[Wpisy do lokalizowania słów i elementów]
· · ·

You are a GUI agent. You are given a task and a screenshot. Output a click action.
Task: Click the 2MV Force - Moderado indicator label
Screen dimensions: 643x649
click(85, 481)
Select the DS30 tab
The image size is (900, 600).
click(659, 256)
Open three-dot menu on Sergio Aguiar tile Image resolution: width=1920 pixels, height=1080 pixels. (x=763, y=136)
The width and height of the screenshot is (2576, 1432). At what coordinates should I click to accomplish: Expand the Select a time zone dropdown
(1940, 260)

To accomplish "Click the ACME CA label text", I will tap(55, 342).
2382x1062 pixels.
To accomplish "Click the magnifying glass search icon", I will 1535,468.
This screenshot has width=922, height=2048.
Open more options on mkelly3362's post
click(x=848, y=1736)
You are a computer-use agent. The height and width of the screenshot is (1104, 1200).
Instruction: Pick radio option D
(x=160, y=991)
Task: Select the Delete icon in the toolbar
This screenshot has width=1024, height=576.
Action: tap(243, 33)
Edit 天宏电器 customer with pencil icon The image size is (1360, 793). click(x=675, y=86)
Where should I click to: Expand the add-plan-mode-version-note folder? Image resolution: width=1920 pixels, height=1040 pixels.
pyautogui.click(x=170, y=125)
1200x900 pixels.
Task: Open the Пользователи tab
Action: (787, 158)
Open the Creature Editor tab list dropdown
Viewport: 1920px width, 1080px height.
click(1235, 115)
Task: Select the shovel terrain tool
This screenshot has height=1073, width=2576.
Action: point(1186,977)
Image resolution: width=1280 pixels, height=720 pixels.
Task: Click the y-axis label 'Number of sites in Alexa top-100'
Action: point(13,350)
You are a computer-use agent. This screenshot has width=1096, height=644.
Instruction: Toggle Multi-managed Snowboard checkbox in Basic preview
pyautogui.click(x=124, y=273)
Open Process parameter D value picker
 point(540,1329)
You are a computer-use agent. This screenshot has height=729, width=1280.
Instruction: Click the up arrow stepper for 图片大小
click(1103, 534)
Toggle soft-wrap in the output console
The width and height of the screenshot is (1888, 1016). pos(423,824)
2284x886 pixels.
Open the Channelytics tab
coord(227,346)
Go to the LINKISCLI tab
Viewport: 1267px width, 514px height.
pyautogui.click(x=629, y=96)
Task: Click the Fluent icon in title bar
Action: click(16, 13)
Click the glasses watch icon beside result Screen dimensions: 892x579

· · ·

_Polecenie_
Przedstaw wszystkie powyższe rekordy w postaci tabeli Markdown o kolumnach „Nr” i „Wiersz”: w pierwszej podaj kolejny numer, w drugiej treść wiersza. Puste wiersze pomiń.

_Rozwiązanie zadania_
| Nr | Wiersz |
|---|---|
| 1 | You are a GUI agent. You are given a task and a screenshot. Output a click action. |
| 2 | Task: Click the 2MV Force - Moderado indicator label |
| 3 | Screen dimensions: 643x649 |
| 4 | click(85, 481) |
| 5 | Select the DS30 tab |
| 6 | The image size is (900, 600). |
| 7 | click(659, 256) |
| 8 | Open three-dot menu on Sergio Aguiar tile Image resolution: width=1920 pixels, height=1080 pixels. (x=763, y=136) |
| 9 | The width and height of the screenshot is (2576, 1432). At what coordinates should I click to accomplish: Expand the Select a time zone dropdown |
| 10 | (1940, 260) |
| 11 | To accomplish "Click the ACME CA label text", I will tap(55, 342). |
| 12 | 2382x1062 pixels. |
| 13 | To accomplish "Click the magnifying glass search icon", I will 1535,468. |
| 14 | This screenshot has width=922, height=2048. |
| 15 | Open more options on mkelly3362's post |
| 16 | click(x=848, y=1736) |
| 17 | You are a computer-use agent. The height and width of the screenshot is (1104, 1200). |
| 18 | Instruction: Pick radio option D |
| 19 | (x=160, y=991) |
| 20 | Task: Select the Delete icon in the toolbar |
| 21 | This screenshot has width=1024, height=576. |
| 22 | Action: tap(243, 33) |
| 23 | Edit 天宏电器 customer with pencil icon The image size is (1360, 793). click(x=675, y=86) |
| 24 | Where should I click to: Expand the add-plan-mode-version-note folder? Image resolution: width=1920 pixels, height=1040 pixels. |
| 25 | pyautogui.click(x=170, y=125) |
| 26 | 1200x900 pixels. |
| 27 | Task: Open the Пользователи tab |
| 28 | Action: (787, 158) |
| 29 | Open the Creature Editor tab list dropdown |
| 30 | Viewport: 1920px width, 1080px height. |
| 31 | click(1235, 115) |
| 32 | Task: Select the shovel terrain tool |
| 33 | This screenshot has height=1073, width=2576. |
| 34 | Action: point(1186,977) |
| 35 | Image resolution: width=1280 pixels, height=720 pixels. |
| 36 | Task: Click the y-axis label 'Number of sites in Alexa top-100' |
| 37 | Action: point(13,350) |
| 38 | You are a computer-use agent. This screenshot has width=1096, height=644. |
| 39 | Instruction: Toggle Multi-managed Snowboard checkbox in Basic preview |
| 40 | pyautogui.click(x=124, y=273) |
| 41 | Open Process parameter D value picker |
| 42 |  point(540,1329) |
| 43 | You are a computer-use agent. This screenshot has height=729, width=1280. |
| 44 | Instruction: Click the up arrow stepper for 图片大小 |
| 45 | click(1103, 534) |
| 46 | Toggle soft-wrap in the output console |
| 47 | The width and height of the screenshot is (1888, 1016). pos(423,824) |
| 48 | 2284x886 pixels. |
| 49 | Open the Channelytics tab |
| 50 | coord(227,346) |
| 51 | Go to the LINKISCLI tab |
| 52 | Viewport: 1267px width, 514px height. |
| 53 | pyautogui.click(x=629, y=96) |
| 54 | Task: Click the Fluent icon in title bar |
| 55 | Action: click(16, 13) |
| 56 | Click the glasses watch icon beside result Screen dimensions: 892x579 |